第1巻 Sicario ~哀しみに囚われた殺人鬼達~

仕方無くドールを連れて家に帰ることになった。
どうせ、家で会う事になるのだからいいだろう。早いか遅いかの違いだけだ。

夕陽が街を包む。何時の間にかこんな時間になってしまっていたのか。
仕事帰りの人が多いのか、小走りで歩く人が多い。早く家に帰りたいのだろうなと、心の中で思った。
人が多いせいか、偶々ギフトがすれ違いざまに見知らぬ人とぶつかった。ぶつけられた当の本人(ギフト)は放心状態でぶつかった事にすら、気が付いていない。

ぶつかった人も急いでいたのか、此方に気付かず去って行こうとした。
が、それを許さない者が計1名いた。ドールだ。

べったりとギフトに抱きついたいたが、素早く離れるとぶつかった通行人に飛び蹴りをはなった。地面に倒れた通行人は悲鳴をあげる暇なく、ドールによって押さえ付けられた。

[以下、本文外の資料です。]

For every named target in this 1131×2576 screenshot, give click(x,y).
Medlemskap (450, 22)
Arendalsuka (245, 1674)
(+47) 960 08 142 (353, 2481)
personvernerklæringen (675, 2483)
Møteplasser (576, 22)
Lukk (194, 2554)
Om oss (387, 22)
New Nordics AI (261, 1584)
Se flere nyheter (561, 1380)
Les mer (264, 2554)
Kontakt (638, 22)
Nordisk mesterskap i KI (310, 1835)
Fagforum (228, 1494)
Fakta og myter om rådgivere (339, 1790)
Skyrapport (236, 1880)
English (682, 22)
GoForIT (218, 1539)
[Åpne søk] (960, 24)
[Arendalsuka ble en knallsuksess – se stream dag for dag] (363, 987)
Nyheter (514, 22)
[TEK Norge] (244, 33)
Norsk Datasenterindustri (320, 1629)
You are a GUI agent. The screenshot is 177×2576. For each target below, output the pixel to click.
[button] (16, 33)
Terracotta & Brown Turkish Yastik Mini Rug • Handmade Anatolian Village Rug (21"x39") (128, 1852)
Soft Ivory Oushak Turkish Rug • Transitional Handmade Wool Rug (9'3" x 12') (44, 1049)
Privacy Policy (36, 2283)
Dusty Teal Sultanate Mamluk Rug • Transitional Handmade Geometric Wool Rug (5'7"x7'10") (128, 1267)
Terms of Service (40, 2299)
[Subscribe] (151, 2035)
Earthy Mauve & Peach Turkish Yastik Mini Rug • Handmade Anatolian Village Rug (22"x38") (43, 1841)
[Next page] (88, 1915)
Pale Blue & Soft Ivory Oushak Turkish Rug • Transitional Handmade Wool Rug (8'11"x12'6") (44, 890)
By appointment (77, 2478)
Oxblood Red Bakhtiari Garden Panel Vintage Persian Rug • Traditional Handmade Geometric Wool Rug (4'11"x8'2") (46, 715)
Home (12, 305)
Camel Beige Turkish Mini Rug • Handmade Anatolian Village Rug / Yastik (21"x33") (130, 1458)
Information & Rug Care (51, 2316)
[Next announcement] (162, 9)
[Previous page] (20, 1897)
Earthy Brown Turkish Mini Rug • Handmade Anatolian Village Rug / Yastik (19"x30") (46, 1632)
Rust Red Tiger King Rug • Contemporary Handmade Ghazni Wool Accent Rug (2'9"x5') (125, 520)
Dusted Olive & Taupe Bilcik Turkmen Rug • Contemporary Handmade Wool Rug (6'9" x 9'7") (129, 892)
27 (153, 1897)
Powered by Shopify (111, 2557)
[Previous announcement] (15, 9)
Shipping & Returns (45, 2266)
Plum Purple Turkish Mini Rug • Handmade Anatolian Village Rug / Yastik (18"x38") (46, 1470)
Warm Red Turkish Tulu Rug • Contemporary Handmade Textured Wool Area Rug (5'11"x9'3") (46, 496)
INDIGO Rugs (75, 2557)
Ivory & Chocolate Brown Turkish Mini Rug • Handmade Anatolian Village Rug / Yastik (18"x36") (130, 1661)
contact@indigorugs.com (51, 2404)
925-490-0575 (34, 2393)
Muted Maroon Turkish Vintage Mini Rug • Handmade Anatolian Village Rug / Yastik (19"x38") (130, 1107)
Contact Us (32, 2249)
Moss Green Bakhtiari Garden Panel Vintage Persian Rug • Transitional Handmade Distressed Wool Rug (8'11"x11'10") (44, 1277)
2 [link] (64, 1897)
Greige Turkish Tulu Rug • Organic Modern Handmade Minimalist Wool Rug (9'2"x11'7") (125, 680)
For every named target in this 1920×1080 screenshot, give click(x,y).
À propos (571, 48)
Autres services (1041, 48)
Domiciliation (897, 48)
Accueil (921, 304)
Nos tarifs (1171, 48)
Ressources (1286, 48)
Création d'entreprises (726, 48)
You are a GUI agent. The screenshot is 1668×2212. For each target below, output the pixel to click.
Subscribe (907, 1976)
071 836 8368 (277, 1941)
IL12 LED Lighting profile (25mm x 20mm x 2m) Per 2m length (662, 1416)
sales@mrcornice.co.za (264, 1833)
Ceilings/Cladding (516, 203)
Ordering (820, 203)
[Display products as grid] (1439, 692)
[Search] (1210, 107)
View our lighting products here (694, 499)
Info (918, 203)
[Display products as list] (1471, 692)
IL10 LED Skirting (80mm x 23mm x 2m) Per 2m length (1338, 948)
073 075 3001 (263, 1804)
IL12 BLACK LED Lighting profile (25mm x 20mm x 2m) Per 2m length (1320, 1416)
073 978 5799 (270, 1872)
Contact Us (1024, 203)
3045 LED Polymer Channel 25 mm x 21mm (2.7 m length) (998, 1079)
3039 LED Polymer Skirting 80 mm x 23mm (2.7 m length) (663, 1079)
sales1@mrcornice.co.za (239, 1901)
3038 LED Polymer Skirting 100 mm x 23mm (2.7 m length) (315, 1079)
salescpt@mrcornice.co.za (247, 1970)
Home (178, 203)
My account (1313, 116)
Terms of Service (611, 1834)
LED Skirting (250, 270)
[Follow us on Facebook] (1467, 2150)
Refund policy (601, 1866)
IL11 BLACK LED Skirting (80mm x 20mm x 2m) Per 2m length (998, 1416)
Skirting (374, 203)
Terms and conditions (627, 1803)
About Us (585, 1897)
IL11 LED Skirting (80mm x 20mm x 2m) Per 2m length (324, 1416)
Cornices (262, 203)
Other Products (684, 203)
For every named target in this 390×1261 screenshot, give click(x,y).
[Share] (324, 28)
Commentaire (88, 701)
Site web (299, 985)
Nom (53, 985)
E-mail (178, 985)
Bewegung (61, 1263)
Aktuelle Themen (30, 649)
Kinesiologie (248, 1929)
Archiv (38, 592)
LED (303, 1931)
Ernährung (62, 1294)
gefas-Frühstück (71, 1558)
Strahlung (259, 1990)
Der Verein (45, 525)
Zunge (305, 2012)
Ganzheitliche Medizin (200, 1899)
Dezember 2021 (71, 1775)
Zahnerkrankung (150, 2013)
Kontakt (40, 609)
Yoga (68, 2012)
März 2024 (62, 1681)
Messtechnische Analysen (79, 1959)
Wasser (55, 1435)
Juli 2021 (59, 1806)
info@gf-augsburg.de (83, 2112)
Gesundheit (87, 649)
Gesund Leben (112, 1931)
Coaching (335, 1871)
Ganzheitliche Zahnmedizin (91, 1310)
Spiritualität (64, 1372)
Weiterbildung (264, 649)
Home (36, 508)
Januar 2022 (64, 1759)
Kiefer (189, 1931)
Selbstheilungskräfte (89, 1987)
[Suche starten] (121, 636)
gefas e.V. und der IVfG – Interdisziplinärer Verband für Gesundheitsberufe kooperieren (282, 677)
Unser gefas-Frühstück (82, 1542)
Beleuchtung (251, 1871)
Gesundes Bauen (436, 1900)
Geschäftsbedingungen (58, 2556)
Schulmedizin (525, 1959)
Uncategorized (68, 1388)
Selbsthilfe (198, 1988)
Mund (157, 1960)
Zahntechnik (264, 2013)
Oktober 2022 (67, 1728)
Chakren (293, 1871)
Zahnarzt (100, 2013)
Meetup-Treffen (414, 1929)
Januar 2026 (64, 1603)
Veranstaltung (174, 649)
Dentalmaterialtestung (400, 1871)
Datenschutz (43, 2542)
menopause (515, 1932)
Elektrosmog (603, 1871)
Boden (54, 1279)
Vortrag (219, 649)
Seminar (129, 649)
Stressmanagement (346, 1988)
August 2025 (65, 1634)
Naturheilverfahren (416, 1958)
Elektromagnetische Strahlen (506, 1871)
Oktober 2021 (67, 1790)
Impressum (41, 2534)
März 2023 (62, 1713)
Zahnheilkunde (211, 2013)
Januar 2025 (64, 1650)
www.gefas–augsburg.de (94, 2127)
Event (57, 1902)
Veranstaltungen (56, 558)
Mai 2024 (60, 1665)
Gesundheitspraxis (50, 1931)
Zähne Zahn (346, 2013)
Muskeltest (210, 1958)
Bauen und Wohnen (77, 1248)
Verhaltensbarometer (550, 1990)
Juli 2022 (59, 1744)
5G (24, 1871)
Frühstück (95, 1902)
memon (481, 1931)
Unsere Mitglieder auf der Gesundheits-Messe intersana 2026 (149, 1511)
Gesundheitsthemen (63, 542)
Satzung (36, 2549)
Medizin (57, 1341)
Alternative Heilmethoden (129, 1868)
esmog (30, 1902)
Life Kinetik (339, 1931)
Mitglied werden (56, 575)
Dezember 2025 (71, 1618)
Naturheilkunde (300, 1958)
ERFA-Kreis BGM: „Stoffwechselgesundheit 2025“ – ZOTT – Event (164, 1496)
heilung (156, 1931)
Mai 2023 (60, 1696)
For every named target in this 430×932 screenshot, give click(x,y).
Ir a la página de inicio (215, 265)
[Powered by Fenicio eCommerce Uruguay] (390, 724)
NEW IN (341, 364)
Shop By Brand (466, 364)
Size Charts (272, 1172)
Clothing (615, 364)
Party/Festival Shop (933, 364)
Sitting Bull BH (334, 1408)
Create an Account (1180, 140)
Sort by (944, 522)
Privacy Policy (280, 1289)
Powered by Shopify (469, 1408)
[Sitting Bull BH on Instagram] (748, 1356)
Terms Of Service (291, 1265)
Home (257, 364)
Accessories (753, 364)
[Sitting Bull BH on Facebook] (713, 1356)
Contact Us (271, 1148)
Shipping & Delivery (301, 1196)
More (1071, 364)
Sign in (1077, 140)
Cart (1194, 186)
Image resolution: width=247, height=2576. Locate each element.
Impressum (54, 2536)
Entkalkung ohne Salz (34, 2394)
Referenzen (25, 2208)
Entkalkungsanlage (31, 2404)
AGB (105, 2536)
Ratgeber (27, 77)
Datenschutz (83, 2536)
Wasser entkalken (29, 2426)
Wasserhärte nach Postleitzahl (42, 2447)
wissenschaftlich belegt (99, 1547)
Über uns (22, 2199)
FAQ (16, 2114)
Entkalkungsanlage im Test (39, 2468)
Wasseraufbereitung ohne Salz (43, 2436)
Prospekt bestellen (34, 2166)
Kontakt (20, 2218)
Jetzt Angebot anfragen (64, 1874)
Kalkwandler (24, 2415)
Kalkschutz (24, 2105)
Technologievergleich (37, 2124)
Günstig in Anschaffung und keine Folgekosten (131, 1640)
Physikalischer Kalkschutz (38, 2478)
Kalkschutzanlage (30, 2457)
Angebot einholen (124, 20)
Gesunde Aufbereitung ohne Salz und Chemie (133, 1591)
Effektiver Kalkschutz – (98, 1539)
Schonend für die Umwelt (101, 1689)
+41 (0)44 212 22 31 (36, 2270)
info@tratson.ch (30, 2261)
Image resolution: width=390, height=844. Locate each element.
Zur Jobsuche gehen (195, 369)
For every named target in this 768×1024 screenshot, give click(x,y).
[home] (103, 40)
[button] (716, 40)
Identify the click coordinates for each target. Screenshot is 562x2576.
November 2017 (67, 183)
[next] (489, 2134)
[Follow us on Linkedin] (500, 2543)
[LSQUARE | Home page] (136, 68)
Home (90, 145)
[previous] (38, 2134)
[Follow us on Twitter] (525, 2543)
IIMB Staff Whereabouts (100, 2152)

「兄さんになんてことするの...?骨折れちゃったら、どうするの?痛いじゃんか...人は脆いんだよッ!!すぐ死ぬんだよッ!!解るぅうぅうぅうぅぅぅう!!!!??」


ヤバイ...キレたな。
止めに入ろうとドールの方へ走り出す。それよりも早くドールは、押さえ付けている通行人を殴った。聞き慣れた気持ち悪い音が耳に届いた。金属のような独特の臭いが鼻についた。
ドールの背後につくと殴っている腕を止める。殴られている通行人にめをやると、辛うじて呼吸をしているのが確認できた。


「目立つ行為は止めろ!落ち着け!!」

「ボクは冷静だよ...コイツが悪いんだ。何で、なんで...止めるんだよッ!!?」


怒りの矛先が俺の方な向いた。冷や汗が背中を伝う、気持ち悪い感覚がした。
いくら俺でも、あの怪力は一溜りも無い。咄嗟に間合いを開ける。

気付けば街行く人は皆、俺らに目を向けていた。目立つのはよくない。政府治安調整局の奴らに来られたら、更によくない。
これは一刻を争う...。

本気で殺らなければいけないな。俺は今日何回か解らない溜息をつくと、愛用しているポケットナイフをコートの内ポケットから取り出した。